(Activity): For each line of the listing below that contains the string "node", copy the line.
============
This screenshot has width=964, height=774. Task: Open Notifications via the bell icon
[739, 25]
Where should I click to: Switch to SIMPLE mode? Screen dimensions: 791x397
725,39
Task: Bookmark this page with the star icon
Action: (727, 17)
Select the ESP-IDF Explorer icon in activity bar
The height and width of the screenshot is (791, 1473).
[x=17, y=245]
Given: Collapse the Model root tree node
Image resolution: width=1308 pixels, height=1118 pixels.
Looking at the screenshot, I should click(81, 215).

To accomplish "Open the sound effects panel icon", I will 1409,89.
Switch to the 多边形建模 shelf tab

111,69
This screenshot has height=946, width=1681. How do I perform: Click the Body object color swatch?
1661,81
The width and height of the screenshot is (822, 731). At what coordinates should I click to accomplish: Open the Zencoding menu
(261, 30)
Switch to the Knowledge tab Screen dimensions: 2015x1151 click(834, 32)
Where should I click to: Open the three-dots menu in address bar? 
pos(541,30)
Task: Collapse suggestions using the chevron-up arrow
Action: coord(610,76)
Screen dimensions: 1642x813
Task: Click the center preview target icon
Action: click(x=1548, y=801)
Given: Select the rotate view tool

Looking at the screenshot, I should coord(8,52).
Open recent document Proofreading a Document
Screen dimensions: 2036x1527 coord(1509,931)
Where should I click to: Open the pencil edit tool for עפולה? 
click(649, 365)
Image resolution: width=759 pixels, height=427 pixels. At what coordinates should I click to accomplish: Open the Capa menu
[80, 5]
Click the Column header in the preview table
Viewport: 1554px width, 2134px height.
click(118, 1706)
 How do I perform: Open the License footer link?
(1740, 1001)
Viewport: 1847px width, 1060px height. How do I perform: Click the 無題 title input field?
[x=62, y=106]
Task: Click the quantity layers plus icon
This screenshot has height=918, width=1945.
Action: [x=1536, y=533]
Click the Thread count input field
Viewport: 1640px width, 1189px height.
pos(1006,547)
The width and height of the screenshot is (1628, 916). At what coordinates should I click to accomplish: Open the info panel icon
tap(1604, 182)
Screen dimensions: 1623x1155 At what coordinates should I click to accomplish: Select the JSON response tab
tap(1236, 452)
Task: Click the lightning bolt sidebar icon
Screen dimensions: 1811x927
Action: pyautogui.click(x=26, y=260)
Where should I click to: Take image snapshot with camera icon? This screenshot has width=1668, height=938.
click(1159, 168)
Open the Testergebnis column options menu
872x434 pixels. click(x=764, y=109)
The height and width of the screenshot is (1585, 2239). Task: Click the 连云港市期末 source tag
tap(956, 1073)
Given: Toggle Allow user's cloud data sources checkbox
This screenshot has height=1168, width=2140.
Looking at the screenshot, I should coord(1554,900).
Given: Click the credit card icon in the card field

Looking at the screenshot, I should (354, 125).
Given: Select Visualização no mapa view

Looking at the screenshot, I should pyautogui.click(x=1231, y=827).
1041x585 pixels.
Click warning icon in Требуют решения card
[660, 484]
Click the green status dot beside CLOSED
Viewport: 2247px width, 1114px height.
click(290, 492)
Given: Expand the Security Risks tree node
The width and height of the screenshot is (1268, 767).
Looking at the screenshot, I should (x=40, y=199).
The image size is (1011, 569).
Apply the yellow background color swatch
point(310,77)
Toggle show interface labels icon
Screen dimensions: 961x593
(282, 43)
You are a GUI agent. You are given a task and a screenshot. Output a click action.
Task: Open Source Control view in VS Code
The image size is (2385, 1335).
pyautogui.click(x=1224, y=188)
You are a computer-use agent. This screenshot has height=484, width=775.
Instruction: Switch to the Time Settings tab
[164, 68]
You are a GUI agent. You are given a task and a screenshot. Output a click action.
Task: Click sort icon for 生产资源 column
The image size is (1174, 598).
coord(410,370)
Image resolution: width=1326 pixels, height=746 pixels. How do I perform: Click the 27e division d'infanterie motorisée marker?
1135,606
============
(Reply to the exercise):
Given: Collapse the Model root tree node
Given: Expand the Security Risks tree node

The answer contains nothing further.